[Saved data entries]
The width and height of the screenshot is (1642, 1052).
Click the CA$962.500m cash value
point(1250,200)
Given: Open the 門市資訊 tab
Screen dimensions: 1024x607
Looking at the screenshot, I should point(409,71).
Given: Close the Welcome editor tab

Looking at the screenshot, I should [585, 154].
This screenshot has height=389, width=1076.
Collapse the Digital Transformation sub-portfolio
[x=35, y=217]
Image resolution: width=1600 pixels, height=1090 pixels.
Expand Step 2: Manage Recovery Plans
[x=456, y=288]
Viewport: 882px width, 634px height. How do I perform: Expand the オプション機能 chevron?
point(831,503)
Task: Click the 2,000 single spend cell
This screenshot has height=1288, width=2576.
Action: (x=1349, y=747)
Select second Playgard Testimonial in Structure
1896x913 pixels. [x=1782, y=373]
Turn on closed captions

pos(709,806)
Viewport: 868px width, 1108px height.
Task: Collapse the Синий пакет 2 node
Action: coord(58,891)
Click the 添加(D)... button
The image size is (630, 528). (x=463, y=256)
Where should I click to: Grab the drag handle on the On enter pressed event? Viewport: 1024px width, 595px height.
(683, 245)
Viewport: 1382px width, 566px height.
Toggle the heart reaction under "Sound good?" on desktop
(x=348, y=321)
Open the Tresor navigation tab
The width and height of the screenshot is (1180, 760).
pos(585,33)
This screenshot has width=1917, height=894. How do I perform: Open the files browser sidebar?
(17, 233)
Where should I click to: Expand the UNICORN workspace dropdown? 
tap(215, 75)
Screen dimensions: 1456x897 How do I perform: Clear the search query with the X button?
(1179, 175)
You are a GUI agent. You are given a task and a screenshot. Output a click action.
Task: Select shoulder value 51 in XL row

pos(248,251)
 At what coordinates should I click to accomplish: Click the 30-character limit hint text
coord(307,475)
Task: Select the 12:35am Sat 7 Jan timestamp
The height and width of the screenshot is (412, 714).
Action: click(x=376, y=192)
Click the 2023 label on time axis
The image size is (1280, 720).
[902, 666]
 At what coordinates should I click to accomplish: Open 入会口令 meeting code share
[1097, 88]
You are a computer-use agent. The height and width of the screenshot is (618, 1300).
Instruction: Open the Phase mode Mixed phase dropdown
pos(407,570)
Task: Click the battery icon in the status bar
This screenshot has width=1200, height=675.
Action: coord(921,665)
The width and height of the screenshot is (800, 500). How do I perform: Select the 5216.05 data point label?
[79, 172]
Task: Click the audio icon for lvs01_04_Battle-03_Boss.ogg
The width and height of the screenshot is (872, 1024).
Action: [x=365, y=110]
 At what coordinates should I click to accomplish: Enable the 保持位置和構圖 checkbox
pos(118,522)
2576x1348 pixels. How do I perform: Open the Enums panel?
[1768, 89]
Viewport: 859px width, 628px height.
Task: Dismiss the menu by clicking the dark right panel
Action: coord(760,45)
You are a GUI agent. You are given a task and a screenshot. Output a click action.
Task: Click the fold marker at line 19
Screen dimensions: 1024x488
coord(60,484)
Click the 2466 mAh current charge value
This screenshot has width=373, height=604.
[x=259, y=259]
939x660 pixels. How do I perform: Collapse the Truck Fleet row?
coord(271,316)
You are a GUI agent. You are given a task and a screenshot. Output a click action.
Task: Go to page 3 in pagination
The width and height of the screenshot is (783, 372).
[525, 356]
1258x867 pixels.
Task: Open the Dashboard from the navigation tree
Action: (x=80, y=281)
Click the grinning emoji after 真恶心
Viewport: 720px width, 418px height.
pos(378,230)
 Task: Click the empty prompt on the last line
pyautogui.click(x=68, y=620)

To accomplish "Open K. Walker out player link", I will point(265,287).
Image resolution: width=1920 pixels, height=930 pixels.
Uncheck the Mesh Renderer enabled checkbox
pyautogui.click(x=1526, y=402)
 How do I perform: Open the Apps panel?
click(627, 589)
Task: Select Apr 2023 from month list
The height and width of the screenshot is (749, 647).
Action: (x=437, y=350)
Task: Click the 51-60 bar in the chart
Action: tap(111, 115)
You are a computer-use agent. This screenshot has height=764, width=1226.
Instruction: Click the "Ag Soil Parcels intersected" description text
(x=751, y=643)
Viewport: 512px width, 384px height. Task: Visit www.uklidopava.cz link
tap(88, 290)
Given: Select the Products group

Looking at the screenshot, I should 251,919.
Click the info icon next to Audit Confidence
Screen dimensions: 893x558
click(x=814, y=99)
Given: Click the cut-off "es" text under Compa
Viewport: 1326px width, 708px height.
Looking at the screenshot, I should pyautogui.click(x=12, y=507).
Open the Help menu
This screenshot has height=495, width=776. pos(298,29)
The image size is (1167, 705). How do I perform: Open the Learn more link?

[TASK GOAL] Return all the lines above exactly as given.

[YOUR RESPONSE]
The width and height of the screenshot is (1642, 1052).
Click the CA$962.500m cash value
point(1250,200)
Given: Open the 門市資訊 tab
Screen dimensions: 1024x607
Looking at the screenshot, I should point(409,71).
Given: Close the Welcome editor tab

Looking at the screenshot, I should [585, 154].
This screenshot has height=389, width=1076.
Collapse the Digital Transformation sub-portfolio
[x=35, y=217]
Image resolution: width=1600 pixels, height=1090 pixels.
Expand Step 2: Manage Recovery Plans
[x=456, y=288]
Viewport: 882px width, 634px height. How do I perform: Expand the オプション機能 chevron?
point(831,503)
Task: Click the 2,000 single spend cell
This screenshot has height=1288, width=2576.
Action: (x=1349, y=747)
Select second Playgard Testimonial in Structure
1896x913 pixels. [x=1782, y=373]
Turn on closed captions

pos(709,806)
Viewport: 868px width, 1108px height.
Task: Collapse the Синий пакет 2 node
Action: coord(58,891)
Click the 添加(D)... button
The image size is (630, 528). (x=463, y=256)
Where should I click to: Grab the drag handle on the On enter pressed event? Viewport: 1024px width, 595px height.
(683, 245)
Viewport: 1382px width, 566px height.
Toggle the heart reaction under "Sound good?" on desktop
(x=348, y=321)
Open the Tresor navigation tab
The width and height of the screenshot is (1180, 760).
pos(585,33)
This screenshot has width=1917, height=894. How do I perform: Open the files browser sidebar?
(17, 233)
Where should I click to: Expand the UNICORN workspace dropdown? 
tap(215, 75)
Screen dimensions: 1456x897 How do I perform: Clear the search query with the X button?
(1179, 175)
You are a GUI agent. You are given a task and a screenshot. Output a click action.
Task: Select shoulder value 51 in XL row

pos(248,251)
 At what coordinates should I click to accomplish: Click the 30-character limit hint text
coord(307,475)
Task: Select the 12:35am Sat 7 Jan timestamp
The height and width of the screenshot is (412, 714).
Action: click(x=376, y=192)
Click the 2023 label on time axis
The image size is (1280, 720).
[902, 666]
 At what coordinates should I click to accomplish: Open 入会口令 meeting code share
[1097, 88]
You are a computer-use agent. The height and width of the screenshot is (618, 1300).
Instruction: Open the Phase mode Mixed phase dropdown
pos(407,570)
Task: Click the battery icon in the status bar
This screenshot has width=1200, height=675.
Action: coord(921,665)
The width and height of the screenshot is (800, 500). How do I perform: Select the 5216.05 data point label?
[79, 172]
Task: Click the audio icon for lvs01_04_Battle-03_Boss.ogg
The width and height of the screenshot is (872, 1024).
Action: [x=365, y=110]
 At what coordinates should I click to accomplish: Enable the 保持位置和構圖 checkbox
pos(118,522)
2576x1348 pixels. How do I perform: Open the Enums panel?
[1768, 89]
Viewport: 859px width, 628px height.
Task: Dismiss the menu by clicking the dark right panel
Action: coord(760,45)
You are a GUI agent. You are given a task and a screenshot. Output a click action.
Task: Click the fold marker at line 19
Screen dimensions: 1024x488
coord(60,484)
Click the 2466 mAh current charge value
This screenshot has width=373, height=604.
[x=259, y=259]
939x660 pixels. How do I perform: Collapse the Truck Fleet row?
coord(271,316)
You are a GUI agent. You are given a task and a screenshot. Output a click action.
Task: Go to page 3 in pagination
The width and height of the screenshot is (783, 372).
[525, 356]
1258x867 pixels.
Task: Open the Dashboard from the navigation tree
Action: (x=80, y=281)
Click the grinning emoji after 真恶心
Viewport: 720px width, 418px height.
pos(378,230)
 Task: Click the empty prompt on the last line
pyautogui.click(x=68, y=620)

To accomplish "Open K. Walker out player link", I will point(265,287).
Image resolution: width=1920 pixels, height=930 pixels.
Uncheck the Mesh Renderer enabled checkbox
pyautogui.click(x=1526, y=402)
 How do I perform: Open the Apps panel?
click(627, 589)
Task: Select Apr 2023 from month list
The height and width of the screenshot is (749, 647).
Action: (x=437, y=350)
Task: Click the 51-60 bar in the chart
Action: tap(111, 115)
You are a computer-use agent. This screenshot has height=764, width=1226.
Instruction: Click the "Ag Soil Parcels intersected" description text
(x=751, y=643)
Viewport: 512px width, 384px height. Task: Visit www.uklidopava.cz link
tap(88, 290)
Given: Select the Products group

Looking at the screenshot, I should 251,919.
Click the info icon next to Audit Confidence
Screen dimensions: 893x558
click(x=814, y=99)
Given: Click the cut-off "es" text under Compa
Viewport: 1326px width, 708px height.
Looking at the screenshot, I should pyautogui.click(x=12, y=507).
Open the Help menu
This screenshot has height=495, width=776. pos(298,29)
The image size is (1167, 705). How do I perform: Open the Learn more link?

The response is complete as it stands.